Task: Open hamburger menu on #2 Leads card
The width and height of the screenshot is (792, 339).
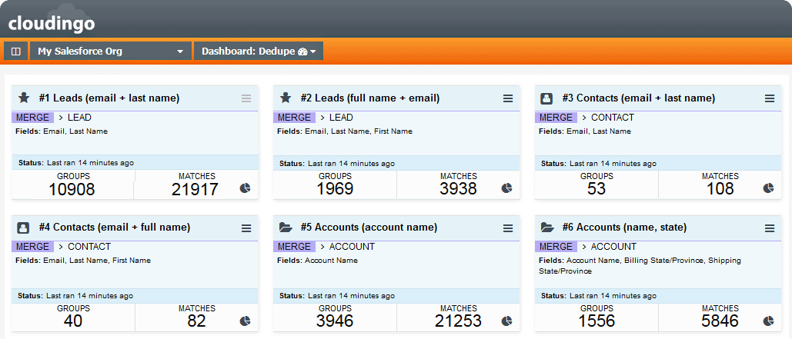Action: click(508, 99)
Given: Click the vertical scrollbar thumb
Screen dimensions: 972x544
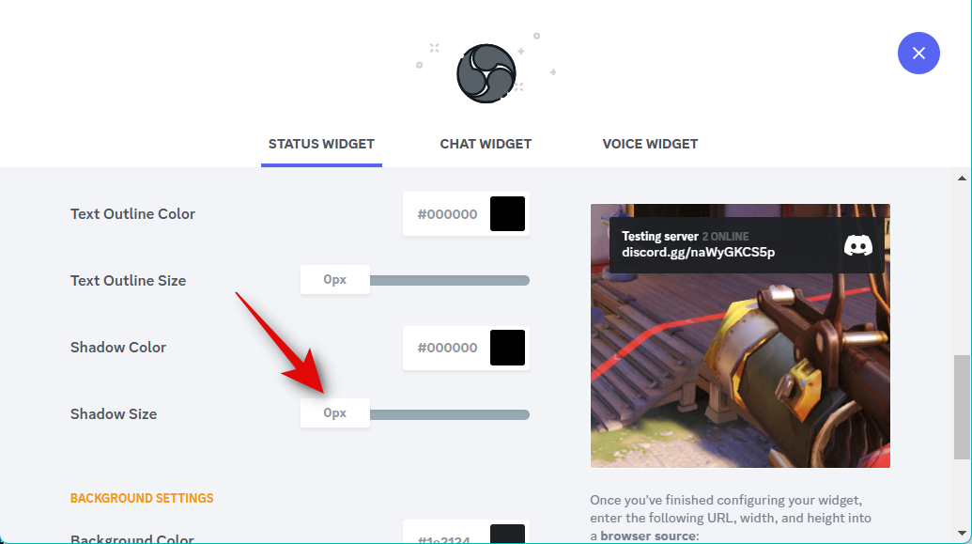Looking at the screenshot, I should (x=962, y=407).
* * *
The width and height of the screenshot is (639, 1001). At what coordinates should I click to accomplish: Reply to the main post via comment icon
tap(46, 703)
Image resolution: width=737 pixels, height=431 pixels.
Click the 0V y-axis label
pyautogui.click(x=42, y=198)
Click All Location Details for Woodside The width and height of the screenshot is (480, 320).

▶ Required action
Would you print, exactly as written, every line above from the one holding "Click the 0V y-axis label" through the one holding "Click All Location", with both included and no other lines?

▶ Output of the task
Click the 0V y-axis label
pyautogui.click(x=42, y=198)
Click All Location Details for Woodside The width and height of the screenshot is (480, 320).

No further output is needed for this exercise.